Tuttavia dobbiamo riconoscere che noi, pur dicendoci cristiani, speriamo sì, ma partiamo con il piede sbagliato, nel senso che la nostra attesa è accompagnata da mille incertezze, dubbi e paure. Quando diciamo “speriamo”, lo facciamo sì con facilità e immediatezza, ma in fondo percepiamo anche un senso di grande sfiducia e perplessità, affidandoci più a una sorta di calcolo delle probabilità, che a un vero e proprio atto di fede. Quanto bisogno abbiamo di scoprire la speranza, come fondamento della nostra fede e anima della nostra carità! Se accogliamo e viviamo il tempo di Avvento, al di là delle devozioni, riti e cerimonie, ma con uno sguardo di speranza, non lo avremo vissuto invano, non sarà per l’ennesima volta un tempo sprecato, ma il kairòs di Dio, il tempo cioè nel quale il Signore certamente viene e tocca la nostra vita trasformandola positivamente dal di dentro.

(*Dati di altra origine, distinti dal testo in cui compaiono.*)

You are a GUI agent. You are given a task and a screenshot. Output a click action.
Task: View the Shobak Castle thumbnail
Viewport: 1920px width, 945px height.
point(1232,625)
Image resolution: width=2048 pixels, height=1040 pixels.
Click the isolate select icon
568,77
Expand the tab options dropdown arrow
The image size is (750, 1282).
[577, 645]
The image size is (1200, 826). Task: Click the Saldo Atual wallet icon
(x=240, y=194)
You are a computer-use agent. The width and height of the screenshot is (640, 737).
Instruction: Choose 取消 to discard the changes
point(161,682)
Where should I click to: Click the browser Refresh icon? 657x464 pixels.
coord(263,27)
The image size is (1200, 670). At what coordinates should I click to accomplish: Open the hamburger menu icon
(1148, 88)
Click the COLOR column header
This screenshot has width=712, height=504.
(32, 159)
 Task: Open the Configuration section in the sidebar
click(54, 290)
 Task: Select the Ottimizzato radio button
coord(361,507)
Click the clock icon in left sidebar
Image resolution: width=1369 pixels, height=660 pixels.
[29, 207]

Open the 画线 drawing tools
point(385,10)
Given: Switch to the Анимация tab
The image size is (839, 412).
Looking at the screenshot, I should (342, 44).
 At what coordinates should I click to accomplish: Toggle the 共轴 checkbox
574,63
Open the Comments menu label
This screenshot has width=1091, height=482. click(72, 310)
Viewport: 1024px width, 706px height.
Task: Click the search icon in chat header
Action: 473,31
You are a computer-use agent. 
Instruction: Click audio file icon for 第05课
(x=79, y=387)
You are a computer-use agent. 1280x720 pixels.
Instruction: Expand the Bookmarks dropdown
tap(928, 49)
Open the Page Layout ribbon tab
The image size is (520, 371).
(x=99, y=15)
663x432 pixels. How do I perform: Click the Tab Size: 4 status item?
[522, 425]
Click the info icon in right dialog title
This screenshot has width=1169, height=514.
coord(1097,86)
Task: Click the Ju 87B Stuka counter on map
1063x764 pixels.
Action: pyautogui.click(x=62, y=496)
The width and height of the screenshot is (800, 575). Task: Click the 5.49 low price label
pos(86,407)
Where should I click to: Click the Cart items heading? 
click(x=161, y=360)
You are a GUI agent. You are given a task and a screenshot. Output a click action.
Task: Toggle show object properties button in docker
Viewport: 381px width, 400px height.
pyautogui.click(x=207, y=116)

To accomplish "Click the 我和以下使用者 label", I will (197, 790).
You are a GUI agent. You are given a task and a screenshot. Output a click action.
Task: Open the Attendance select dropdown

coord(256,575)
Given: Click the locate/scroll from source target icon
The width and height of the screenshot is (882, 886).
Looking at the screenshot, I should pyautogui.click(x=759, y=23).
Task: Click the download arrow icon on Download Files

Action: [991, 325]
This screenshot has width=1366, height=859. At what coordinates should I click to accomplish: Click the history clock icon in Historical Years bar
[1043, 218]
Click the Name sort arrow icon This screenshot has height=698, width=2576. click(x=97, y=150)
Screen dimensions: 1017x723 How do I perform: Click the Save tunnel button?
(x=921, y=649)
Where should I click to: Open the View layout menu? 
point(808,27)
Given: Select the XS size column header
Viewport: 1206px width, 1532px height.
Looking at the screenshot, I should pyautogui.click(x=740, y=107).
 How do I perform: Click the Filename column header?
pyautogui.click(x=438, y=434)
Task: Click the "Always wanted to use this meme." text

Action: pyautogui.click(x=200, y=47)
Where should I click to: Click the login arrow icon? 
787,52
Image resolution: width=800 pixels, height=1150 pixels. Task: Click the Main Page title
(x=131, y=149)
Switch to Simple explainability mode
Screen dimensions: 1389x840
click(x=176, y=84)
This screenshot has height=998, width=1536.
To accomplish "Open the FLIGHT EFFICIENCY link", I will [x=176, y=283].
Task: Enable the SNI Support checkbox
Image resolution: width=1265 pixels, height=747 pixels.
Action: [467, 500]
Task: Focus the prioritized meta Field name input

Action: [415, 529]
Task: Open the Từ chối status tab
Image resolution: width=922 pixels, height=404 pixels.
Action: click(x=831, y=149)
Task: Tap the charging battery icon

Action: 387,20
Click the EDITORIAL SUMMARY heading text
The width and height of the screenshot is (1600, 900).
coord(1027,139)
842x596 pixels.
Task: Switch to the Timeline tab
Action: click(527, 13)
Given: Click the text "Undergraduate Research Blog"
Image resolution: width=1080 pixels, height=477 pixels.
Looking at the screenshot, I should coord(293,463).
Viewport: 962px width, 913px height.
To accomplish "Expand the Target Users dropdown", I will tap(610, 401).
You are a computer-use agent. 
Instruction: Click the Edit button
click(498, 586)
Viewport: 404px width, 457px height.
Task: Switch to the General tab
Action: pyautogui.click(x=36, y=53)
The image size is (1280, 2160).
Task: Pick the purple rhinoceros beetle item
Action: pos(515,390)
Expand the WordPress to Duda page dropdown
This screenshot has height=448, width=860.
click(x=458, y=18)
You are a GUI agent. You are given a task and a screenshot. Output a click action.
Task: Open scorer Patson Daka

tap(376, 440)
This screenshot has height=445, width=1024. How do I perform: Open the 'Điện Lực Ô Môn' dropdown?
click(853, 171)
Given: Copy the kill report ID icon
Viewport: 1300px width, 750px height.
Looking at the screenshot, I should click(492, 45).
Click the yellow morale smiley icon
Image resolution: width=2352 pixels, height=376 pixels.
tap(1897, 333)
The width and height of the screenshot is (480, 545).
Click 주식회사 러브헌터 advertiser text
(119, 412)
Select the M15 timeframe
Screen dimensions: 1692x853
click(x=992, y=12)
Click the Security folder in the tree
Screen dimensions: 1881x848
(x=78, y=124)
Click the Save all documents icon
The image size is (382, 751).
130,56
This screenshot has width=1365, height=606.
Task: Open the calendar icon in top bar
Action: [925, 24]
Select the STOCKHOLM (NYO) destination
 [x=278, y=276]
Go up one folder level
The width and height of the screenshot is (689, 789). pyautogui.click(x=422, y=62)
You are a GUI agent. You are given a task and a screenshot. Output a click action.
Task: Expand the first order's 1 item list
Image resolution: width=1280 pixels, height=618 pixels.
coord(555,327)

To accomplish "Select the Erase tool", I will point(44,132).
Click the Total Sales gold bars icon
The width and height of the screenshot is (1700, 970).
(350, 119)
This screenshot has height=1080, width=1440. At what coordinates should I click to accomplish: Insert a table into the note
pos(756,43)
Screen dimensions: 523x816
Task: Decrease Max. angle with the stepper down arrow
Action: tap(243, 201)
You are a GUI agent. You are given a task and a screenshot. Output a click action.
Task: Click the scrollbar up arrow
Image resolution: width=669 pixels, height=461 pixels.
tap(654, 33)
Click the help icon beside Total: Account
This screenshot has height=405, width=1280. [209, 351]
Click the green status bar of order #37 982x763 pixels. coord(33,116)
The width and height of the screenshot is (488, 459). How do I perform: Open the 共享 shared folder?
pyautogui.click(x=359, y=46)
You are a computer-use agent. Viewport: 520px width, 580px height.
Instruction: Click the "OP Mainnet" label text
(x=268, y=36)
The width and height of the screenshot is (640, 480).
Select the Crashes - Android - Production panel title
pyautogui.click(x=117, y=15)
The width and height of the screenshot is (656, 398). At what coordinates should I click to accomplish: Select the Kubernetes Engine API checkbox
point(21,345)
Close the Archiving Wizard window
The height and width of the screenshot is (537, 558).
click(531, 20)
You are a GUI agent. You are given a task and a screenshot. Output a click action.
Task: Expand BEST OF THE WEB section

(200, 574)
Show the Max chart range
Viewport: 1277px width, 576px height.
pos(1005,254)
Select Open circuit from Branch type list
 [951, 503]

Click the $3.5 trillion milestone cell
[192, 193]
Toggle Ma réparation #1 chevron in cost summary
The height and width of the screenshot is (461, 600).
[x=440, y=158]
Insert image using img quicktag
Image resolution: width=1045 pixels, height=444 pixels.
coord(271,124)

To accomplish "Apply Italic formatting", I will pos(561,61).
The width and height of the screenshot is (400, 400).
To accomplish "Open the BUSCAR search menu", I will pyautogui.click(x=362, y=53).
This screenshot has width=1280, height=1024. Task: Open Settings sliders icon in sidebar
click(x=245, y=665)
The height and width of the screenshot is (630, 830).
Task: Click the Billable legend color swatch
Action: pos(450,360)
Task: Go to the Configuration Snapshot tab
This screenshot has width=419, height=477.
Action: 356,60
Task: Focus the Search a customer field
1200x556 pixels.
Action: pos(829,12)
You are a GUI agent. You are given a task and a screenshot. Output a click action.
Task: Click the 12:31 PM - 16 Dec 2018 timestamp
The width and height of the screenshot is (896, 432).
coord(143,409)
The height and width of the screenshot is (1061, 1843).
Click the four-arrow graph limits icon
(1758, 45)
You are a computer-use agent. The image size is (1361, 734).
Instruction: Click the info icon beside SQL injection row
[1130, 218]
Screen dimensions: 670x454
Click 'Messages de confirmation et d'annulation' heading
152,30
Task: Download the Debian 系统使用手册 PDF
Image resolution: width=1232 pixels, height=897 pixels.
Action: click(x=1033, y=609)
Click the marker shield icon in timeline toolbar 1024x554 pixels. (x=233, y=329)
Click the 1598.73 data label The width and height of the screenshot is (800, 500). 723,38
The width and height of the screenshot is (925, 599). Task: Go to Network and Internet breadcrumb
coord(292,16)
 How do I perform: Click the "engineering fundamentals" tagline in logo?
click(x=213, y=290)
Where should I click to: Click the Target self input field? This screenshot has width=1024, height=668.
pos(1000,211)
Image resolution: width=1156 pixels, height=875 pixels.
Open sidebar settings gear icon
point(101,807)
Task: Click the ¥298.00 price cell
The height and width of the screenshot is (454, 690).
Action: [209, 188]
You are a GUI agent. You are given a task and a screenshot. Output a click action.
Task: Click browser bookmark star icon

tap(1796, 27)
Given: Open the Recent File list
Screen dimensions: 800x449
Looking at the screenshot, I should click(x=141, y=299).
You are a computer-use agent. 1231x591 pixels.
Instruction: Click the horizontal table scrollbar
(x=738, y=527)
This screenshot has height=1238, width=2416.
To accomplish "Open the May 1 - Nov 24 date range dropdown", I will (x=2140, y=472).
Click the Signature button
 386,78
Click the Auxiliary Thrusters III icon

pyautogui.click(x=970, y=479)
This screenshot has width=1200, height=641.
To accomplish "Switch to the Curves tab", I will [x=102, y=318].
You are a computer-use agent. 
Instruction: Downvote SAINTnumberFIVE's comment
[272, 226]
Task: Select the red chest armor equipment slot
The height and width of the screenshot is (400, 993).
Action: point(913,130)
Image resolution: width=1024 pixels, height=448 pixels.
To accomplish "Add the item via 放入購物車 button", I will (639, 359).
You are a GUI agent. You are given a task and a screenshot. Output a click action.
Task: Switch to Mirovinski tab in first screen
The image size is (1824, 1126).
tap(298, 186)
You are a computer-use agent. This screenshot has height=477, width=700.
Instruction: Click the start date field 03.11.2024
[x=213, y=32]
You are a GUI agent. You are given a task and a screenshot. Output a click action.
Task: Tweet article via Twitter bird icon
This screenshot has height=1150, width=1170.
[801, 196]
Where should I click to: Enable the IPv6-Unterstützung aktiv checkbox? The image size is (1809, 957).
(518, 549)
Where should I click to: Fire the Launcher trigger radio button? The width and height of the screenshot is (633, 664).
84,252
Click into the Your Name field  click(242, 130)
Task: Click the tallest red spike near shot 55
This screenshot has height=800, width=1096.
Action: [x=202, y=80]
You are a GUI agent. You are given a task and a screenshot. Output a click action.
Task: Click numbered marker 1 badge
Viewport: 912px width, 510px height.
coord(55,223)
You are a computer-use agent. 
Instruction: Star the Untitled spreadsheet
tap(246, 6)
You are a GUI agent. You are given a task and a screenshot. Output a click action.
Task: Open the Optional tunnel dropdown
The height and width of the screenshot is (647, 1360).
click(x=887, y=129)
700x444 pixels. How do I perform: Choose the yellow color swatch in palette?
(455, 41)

Il Vangelo di questa prima domenica è tratto dal cap. 21 di Luca che appartiene, come dicono i biblisti, al genere apocalittico, indirizzato alle prime comunità cristiane che aspettavano in modo imminente la seconda venuta del Signore, appropriato dunque per esortare alla pazienza, a saper tener duro, ad essere sempre forti e perseveranti anche davanti alle persecuzioni. L’invito è naturalmente oggi rivolto a noi cristiani del terzo millennio. Anche noi siamo chiamati in particolare a non perdere grinta e smalto nel nostro cammino insieme (sinodalità) verso di Lui. Gesù nel vangelo odierno parla di “angoscia di popoli in ansia” per la le catastrofi naturali imminenti, di gente che muore per la preoccupazione e la paura perché “le potenze dei cieli saranno sconvolte”. Come non riconoscerci in questa situazione, in particolare anche nell’ultimo periodo, nel quale certamente non sono mancati momenti di ansia, angoscia e preoccupazione davanti alla terribile pandemia Covid-19, giunta addirittura alla sua quarta ondata? Gesù ci offre la soluzione: risollevarsi e alzare il capo. Non ci è dato di chiudere gli occhi, di fare cioè come gli struzzi che mettono la testa sotterra per non vedere i problemi. Non ci è dato di abbassare lo sguardo, di chinare il capo per terra, ma di tirarci su con l’anima e con il corpo. Inoltre, si tratta di non farsi prendere da atteggiamenti e sentimenti negativi che il Vangelo identifica con “dissipazioni, ubriachezze e affanni della vita”. Infine vegliare e pregare. La preghiera diventa così saper attendere, ossia ad-tendere, alimentare una necessaria tensione che va oltre la paura e l’angoscia e che ci porta ad una serenità carica di luce, di gioia e di pace.